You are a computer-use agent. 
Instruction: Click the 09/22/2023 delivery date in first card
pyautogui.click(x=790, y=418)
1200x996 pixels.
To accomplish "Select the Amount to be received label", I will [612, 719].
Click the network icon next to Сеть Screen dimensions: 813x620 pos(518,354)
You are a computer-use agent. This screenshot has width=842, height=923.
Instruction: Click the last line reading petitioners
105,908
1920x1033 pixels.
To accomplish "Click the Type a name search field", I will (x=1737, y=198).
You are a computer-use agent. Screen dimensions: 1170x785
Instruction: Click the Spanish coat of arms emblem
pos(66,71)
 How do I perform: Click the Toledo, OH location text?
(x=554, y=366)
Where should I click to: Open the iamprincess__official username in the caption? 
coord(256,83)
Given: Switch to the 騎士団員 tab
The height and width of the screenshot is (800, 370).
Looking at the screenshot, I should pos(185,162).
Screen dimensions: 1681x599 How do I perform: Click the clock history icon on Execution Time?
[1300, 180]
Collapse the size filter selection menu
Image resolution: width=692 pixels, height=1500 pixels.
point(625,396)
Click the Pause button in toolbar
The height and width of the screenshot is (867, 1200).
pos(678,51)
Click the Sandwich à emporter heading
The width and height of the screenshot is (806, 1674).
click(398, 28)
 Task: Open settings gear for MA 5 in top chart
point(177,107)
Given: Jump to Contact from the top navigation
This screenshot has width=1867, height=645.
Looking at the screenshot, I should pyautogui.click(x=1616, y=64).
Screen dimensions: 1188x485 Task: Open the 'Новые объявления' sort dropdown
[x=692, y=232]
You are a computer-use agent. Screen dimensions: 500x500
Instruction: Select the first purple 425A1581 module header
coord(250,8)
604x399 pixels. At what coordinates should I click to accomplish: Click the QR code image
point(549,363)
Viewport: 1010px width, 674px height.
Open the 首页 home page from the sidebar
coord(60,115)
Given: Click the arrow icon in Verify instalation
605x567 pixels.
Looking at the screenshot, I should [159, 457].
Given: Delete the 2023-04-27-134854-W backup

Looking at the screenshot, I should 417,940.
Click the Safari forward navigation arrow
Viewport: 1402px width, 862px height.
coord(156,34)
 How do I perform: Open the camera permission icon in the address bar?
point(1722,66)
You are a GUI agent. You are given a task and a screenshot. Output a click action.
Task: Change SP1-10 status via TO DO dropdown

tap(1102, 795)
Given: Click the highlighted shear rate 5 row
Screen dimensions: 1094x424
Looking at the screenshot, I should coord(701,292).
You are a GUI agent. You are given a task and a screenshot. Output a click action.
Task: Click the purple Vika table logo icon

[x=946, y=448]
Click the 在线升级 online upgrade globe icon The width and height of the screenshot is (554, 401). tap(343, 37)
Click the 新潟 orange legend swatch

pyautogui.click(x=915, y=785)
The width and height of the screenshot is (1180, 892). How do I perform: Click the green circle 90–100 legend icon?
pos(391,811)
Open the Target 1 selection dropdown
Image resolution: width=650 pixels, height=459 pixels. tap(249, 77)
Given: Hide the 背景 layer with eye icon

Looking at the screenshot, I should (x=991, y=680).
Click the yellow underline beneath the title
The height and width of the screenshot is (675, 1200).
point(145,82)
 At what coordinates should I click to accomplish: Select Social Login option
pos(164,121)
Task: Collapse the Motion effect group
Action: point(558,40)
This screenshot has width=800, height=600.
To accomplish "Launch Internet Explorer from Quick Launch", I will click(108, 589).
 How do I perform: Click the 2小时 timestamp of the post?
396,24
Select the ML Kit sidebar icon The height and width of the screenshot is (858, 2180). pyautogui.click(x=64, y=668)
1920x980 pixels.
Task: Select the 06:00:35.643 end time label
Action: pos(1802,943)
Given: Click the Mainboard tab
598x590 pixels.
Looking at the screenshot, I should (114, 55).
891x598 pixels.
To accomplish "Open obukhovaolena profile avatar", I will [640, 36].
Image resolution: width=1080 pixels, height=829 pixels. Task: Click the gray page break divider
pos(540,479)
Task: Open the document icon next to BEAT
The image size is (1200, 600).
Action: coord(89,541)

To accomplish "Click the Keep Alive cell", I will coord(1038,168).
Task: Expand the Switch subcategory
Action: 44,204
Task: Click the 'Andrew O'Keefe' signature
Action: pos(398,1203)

[Required work]: Print all of the data above again, line for line, without changing anything.

[Finished task]:
You are a computer-use agent. 
Instruction: Click the 09/22/2023 delivery date in first card
pyautogui.click(x=790, y=418)
1200x996 pixels.
To accomplish "Select the Amount to be received label", I will [612, 719].
Click the network icon next to Сеть Screen dimensions: 813x620 pos(518,354)
You are a computer-use agent. This screenshot has width=842, height=923.
Instruction: Click the last line reading petitioners
105,908
1920x1033 pixels.
To accomplish "Click the Type a name search field", I will (x=1737, y=198).
You are a computer-use agent. Screen dimensions: 1170x785
Instruction: Click the Spanish coat of arms emblem
pos(66,71)
 How do I perform: Click the Toledo, OH location text?
(x=554, y=366)
Where should I click to: Open the iamprincess__official username in the caption? 
coord(256,83)
Given: Switch to the 騎士団員 tab
The height and width of the screenshot is (800, 370).
Looking at the screenshot, I should pos(185,162).
Screen dimensions: 1681x599 How do I perform: Click the clock history icon on Execution Time?
[1300, 180]
Collapse the size filter selection menu
Image resolution: width=692 pixels, height=1500 pixels.
point(625,396)
Click the Pause button in toolbar
The height and width of the screenshot is (867, 1200).
pos(678,51)
Click the Sandwich à emporter heading
The width and height of the screenshot is (806, 1674).
click(398, 28)
 Task: Open settings gear for MA 5 in top chart
point(177,107)
Given: Jump to Contact from the top navigation
This screenshot has width=1867, height=645.
Looking at the screenshot, I should pyautogui.click(x=1616, y=64).
Screen dimensions: 1188x485 Task: Open the 'Новые объявления' sort dropdown
[x=692, y=232]
You are a computer-use agent. Screen dimensions: 500x500
Instruction: Select the first purple 425A1581 module header
coord(250,8)
604x399 pixels. At what coordinates should I click to accomplish: Click the QR code image
point(549,363)
Viewport: 1010px width, 674px height.
Open the 首页 home page from the sidebar
coord(60,115)
Given: Click the arrow icon in Verify instalation
605x567 pixels.
Looking at the screenshot, I should [159, 457].
Given: Delete the 2023-04-27-134854-W backup

Looking at the screenshot, I should 417,940.
Click the Safari forward navigation arrow
Viewport: 1402px width, 862px height.
coord(156,34)
 How do I perform: Open the camera permission icon in the address bar?
point(1722,66)
You are a GUI agent. You are given a task and a screenshot. Output a click action.
Task: Change SP1-10 status via TO DO dropdown

tap(1102, 795)
Given: Click the highlighted shear rate 5 row
Screen dimensions: 1094x424
Looking at the screenshot, I should coord(701,292).
You are a GUI agent. You are given a task and a screenshot. Output a click action.
Task: Click the purple Vika table logo icon

[x=946, y=448]
Click the 在线升级 online upgrade globe icon The width and height of the screenshot is (554, 401). tap(343, 37)
Click the 新潟 orange legend swatch

pyautogui.click(x=915, y=785)
The width and height of the screenshot is (1180, 892). How do I perform: Click the green circle 90–100 legend icon?
pos(391,811)
Open the Target 1 selection dropdown
Image resolution: width=650 pixels, height=459 pixels. tap(249, 77)
Given: Hide the 背景 layer with eye icon

Looking at the screenshot, I should (x=991, y=680).
Click the yellow underline beneath the title
The height and width of the screenshot is (675, 1200).
point(145,82)
 At what coordinates should I click to accomplish: Select Social Login option
pos(164,121)
Task: Collapse the Motion effect group
Action: point(558,40)
This screenshot has width=800, height=600.
To accomplish "Launch Internet Explorer from Quick Launch", I will click(108, 589).
 How do I perform: Click the 2小时 timestamp of the post?
396,24
Select the ML Kit sidebar icon The height and width of the screenshot is (858, 2180). pyautogui.click(x=64, y=668)
1920x980 pixels.
Task: Select the 06:00:35.643 end time label
Action: pos(1802,943)
Given: Click the Mainboard tab
598x590 pixels.
Looking at the screenshot, I should (114, 55).
891x598 pixels.
To accomplish "Open obukhovaolena profile avatar", I will [640, 36].
Image resolution: width=1080 pixels, height=829 pixels. Task: Click the gray page break divider
pos(540,479)
Task: Open the document icon next to BEAT
The image size is (1200, 600).
Action: coord(89,541)

To accomplish "Click the Keep Alive cell", I will coord(1038,168).
Task: Expand the Switch subcategory
Action: 44,204
Task: Click the 'Andrew O'Keefe' signature
Action: pos(398,1203)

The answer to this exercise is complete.